El Instituto Nacional de Meteorología e Hidrología (Inameh) ha emitido su pronóstico para este martes 29 de julio, estimando zonas asociadas a nubosidad con lluvias y chubascos en diversas partes del territorio nacional.
Se espera un día con variaciones climáticas, desde cielo despejado en la mañana hasta la formación de células convectivas en la tarde.
Mañana: Cielo parcialmente nublado con lluvias puntuales
Durante las primeras horas del martes, gran parte del país experimentará un cielo poco nuboso a parcial o despejado.
Sin embargo, el Inameh señala la presencia de algunas zonas nubladas asociadas a lluvias o chubascos con actividad eléctrica ocasional.
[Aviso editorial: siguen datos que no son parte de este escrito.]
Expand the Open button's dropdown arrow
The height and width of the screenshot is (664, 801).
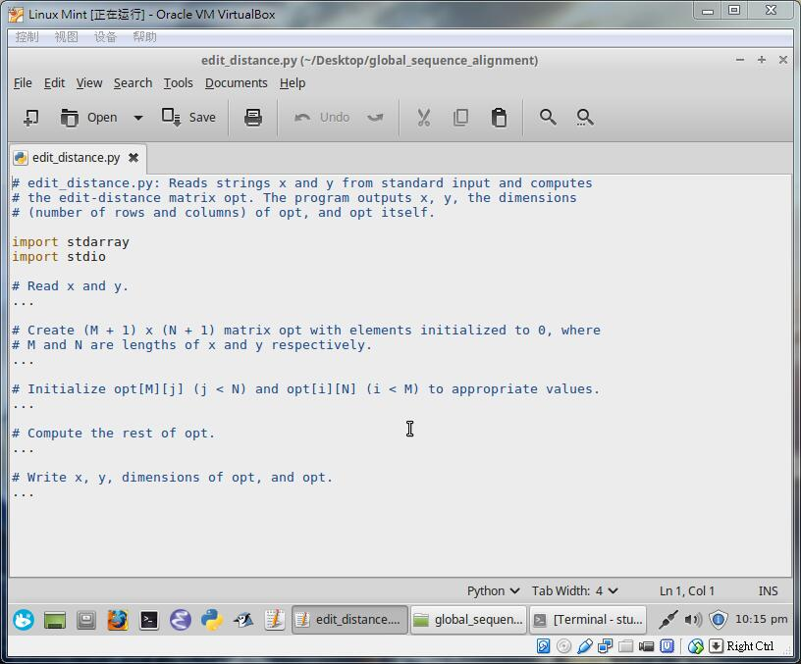(136, 117)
Estas condiciones se prevén principalmente al oeste de Bolívar, Amazonas, Táchira, Mérida, Trujillo y Zulia.
Asimismo, se anticipa nubosidad estratiforme con lloviznas en áreas de Sucre, el este de Miranda y ciertas partes de Apure. Es importante estar atento a estos cambios para quienes se encuentren en dichas regiones, ya que las lloviznas pueden aparecer de manera intermitente.
Tarde y noche: Intensificación de lluvias y tormentas eléctricas
El Inameh pronostica un aumento significativo en la actividad atmosférica para la tarde y noche. Se espera la formación de células convectivas de evolución rápida, las cuales generarán precipitaciones acompañadas de descargas eléctricas y eventuales ráfagas de viento. Esta situación podría impactar la cotidianidad de los ciudadanos en las zonas afectadas.
Las lluvias de mayor intensidad y frecuencia se registrarán en la Guayana Esequiba, Bolívar, Amazonas, los llanos occidentales, el oeste de Guárico, los Andes y el Zulia.
No obstante, el instituto no descarta lluvias o chubascos de menor intensidad en Delta Amacuro, Sucre, el este de Sucre, Aragua, Carabobo y Yaracuy.
Factores climáticos detrás del pronóstico
Esta situación meteorológica es el resultado de la influencia de la Zona de Convergencia Intertropical (ZCIT) y una vaguada monzónica moderadamente activa.
Estos sistemas se ven reforzados por los efectos locales y el ciclo de calentamiento diurno, lo que contribuye a la inestabilidad atmosférica. La interacción de estos elementos crea las condiciones propicias para las precipitaciones.